WORKING DATA
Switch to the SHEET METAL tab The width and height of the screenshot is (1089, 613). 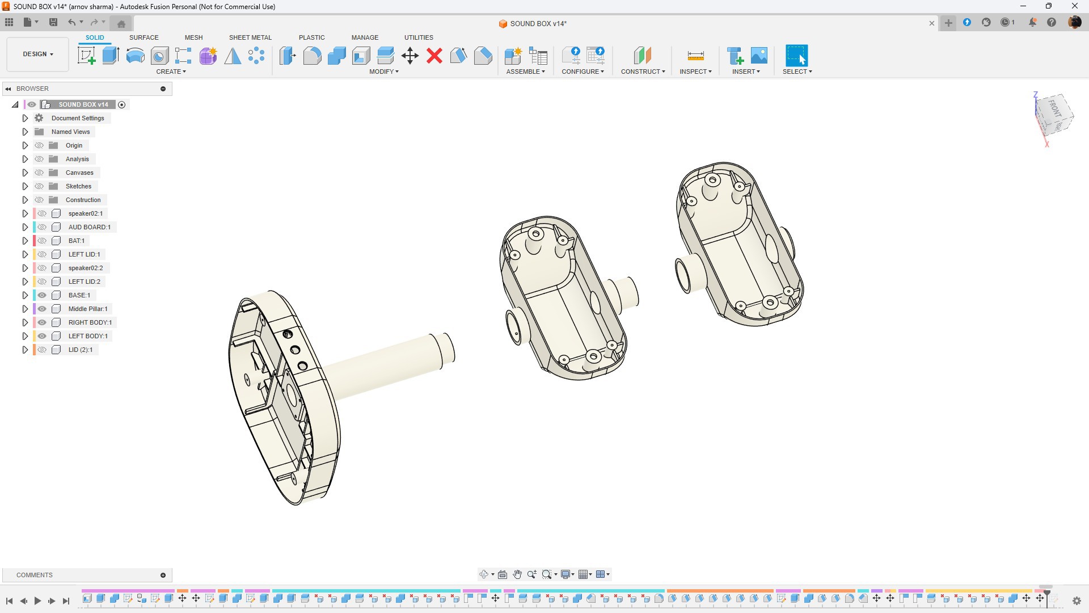coord(250,37)
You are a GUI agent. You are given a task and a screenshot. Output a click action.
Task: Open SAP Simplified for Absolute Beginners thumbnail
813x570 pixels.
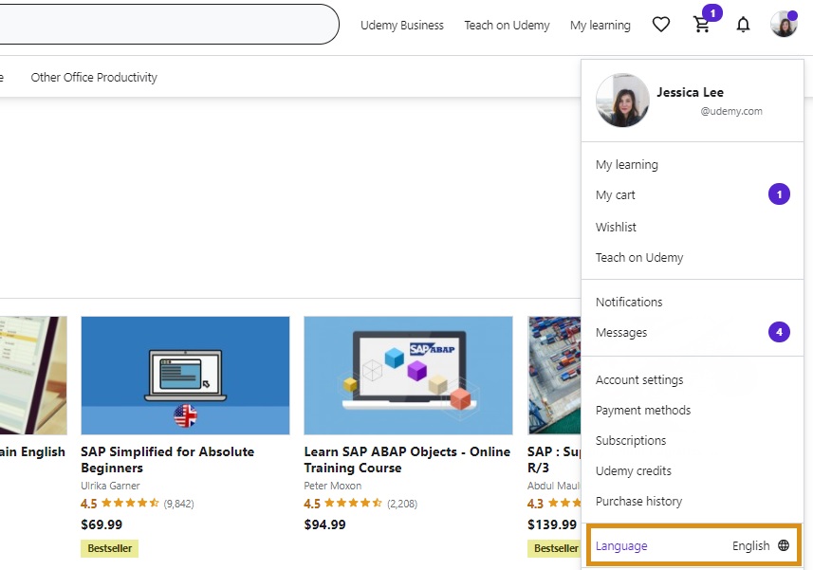[x=185, y=376]
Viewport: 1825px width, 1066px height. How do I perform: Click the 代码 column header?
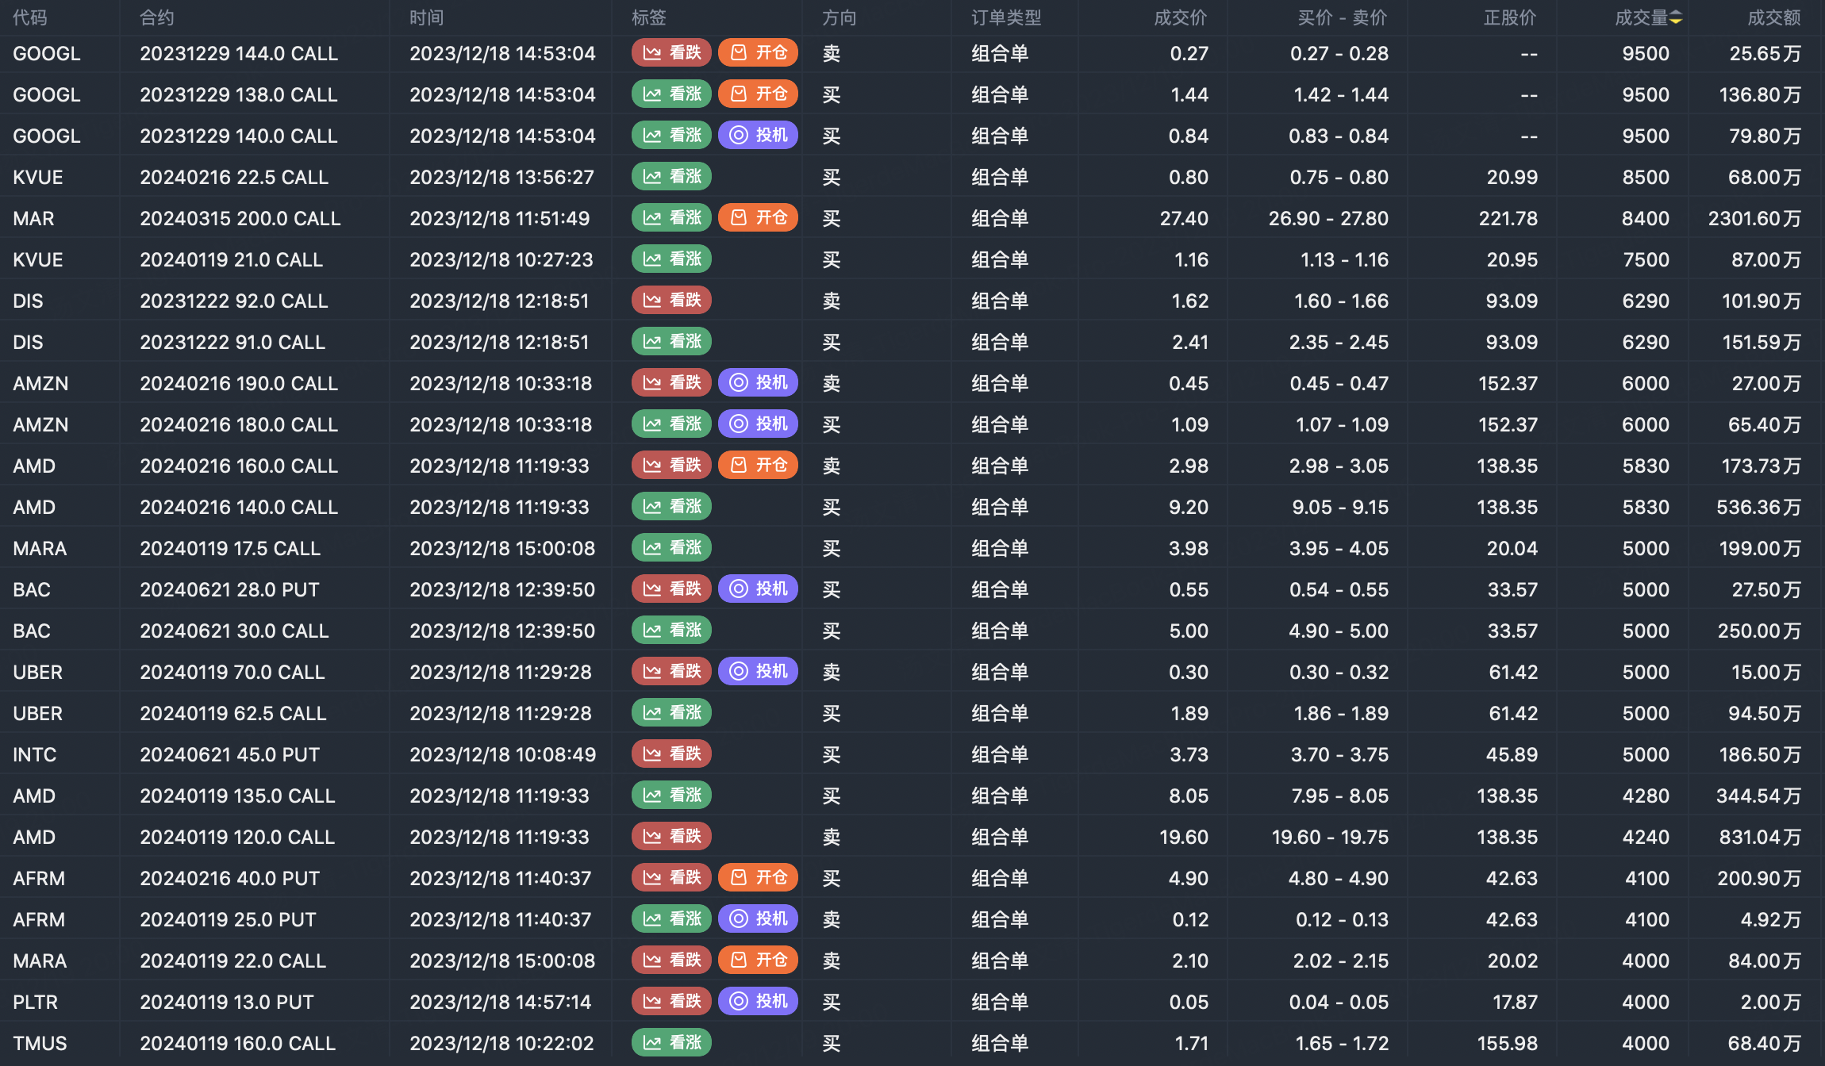(30, 18)
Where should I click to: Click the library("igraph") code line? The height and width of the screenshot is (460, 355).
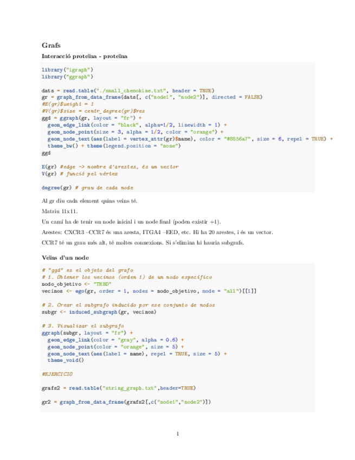tap(68, 70)
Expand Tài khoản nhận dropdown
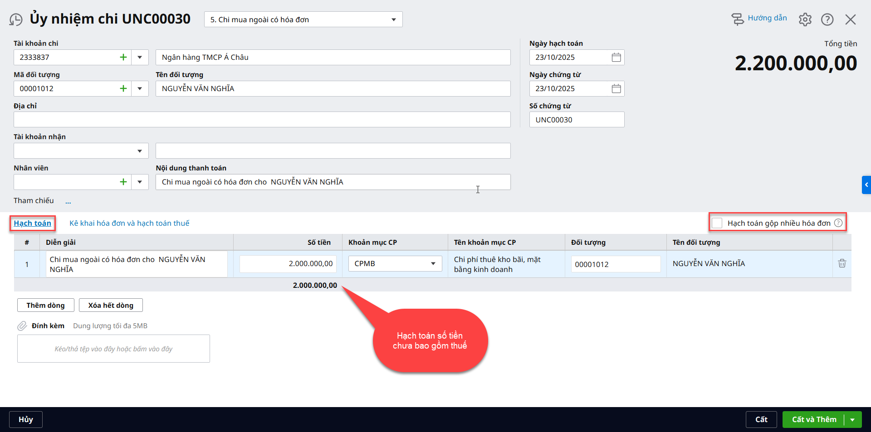 140,151
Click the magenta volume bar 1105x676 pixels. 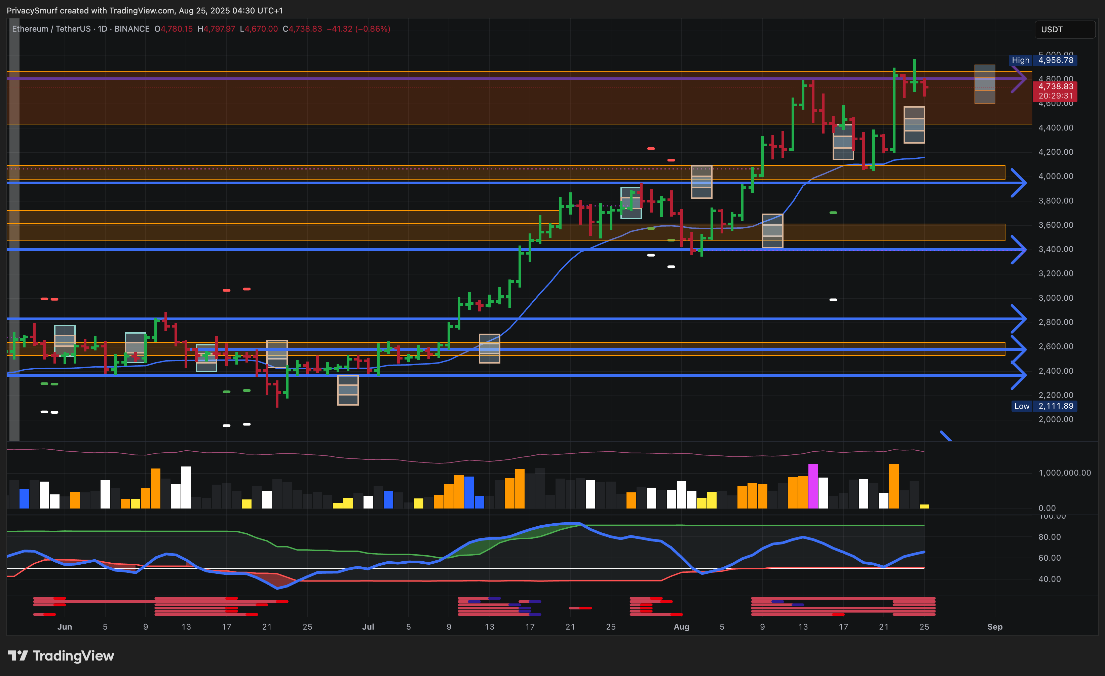tap(813, 487)
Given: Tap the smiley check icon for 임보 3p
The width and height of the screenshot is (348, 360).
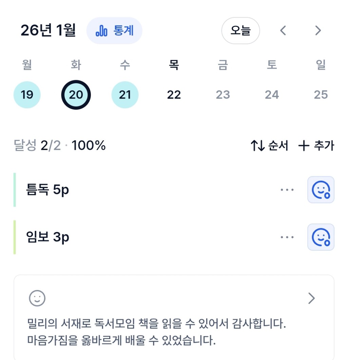Looking at the screenshot, I should click(321, 237).
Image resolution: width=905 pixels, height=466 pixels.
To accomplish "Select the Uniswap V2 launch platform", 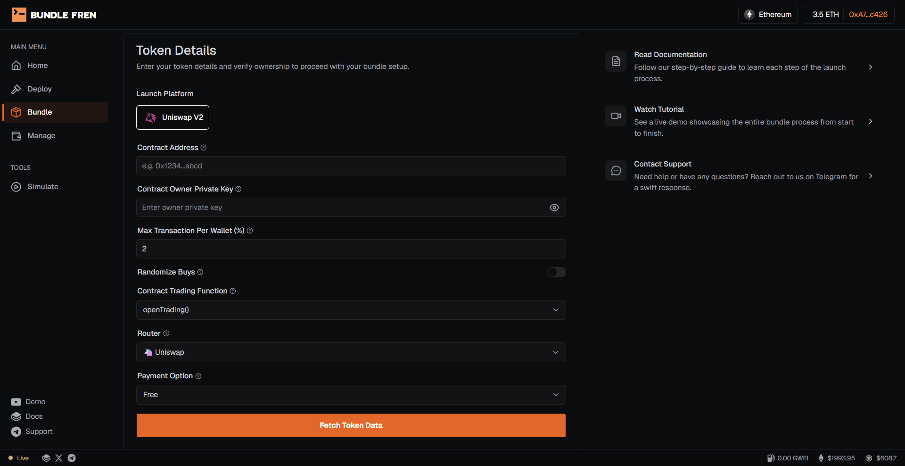I will (x=173, y=117).
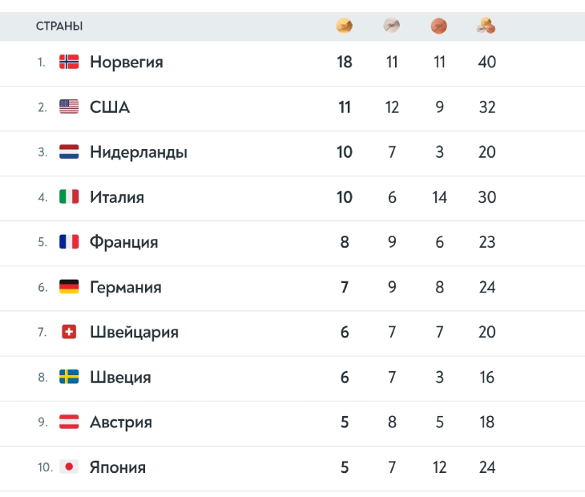The width and height of the screenshot is (585, 497).
Task: Click the Japan flag icon
Action: [69, 467]
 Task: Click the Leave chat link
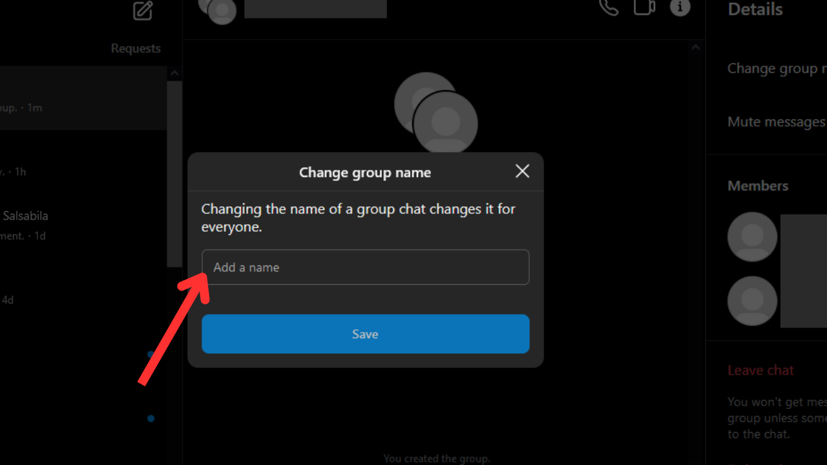[x=760, y=370]
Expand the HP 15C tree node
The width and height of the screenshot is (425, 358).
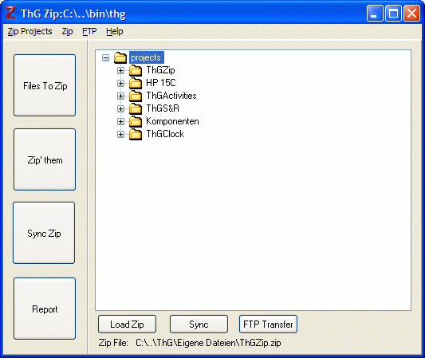click(x=120, y=83)
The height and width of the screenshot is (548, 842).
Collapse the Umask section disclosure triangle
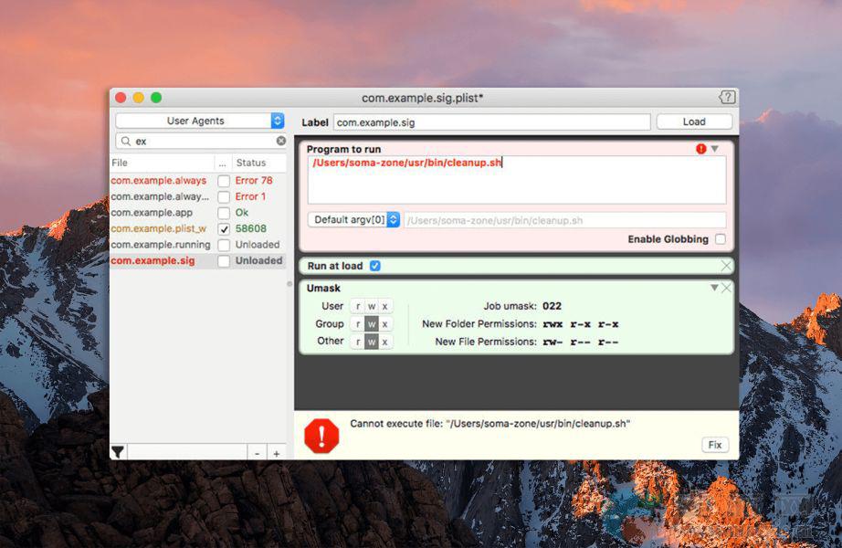pos(714,288)
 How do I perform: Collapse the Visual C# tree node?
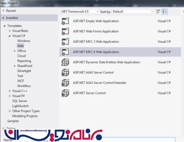pos(10,36)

WRITTEN INSTRUCTION
Could you write out again the records from the line with "Expand the HP 15C tree node" through the last line, leaving out the pictures?

THE COMPLETED TASK
Expand the HP 15C tree node
The width and height of the screenshot is (425, 358).
click(x=120, y=83)
The height and width of the screenshot is (548, 842).
Collapse the Umask section disclosure triangle
pos(714,288)
 How do I perform: Collapse the Visual C# tree node?
pos(10,36)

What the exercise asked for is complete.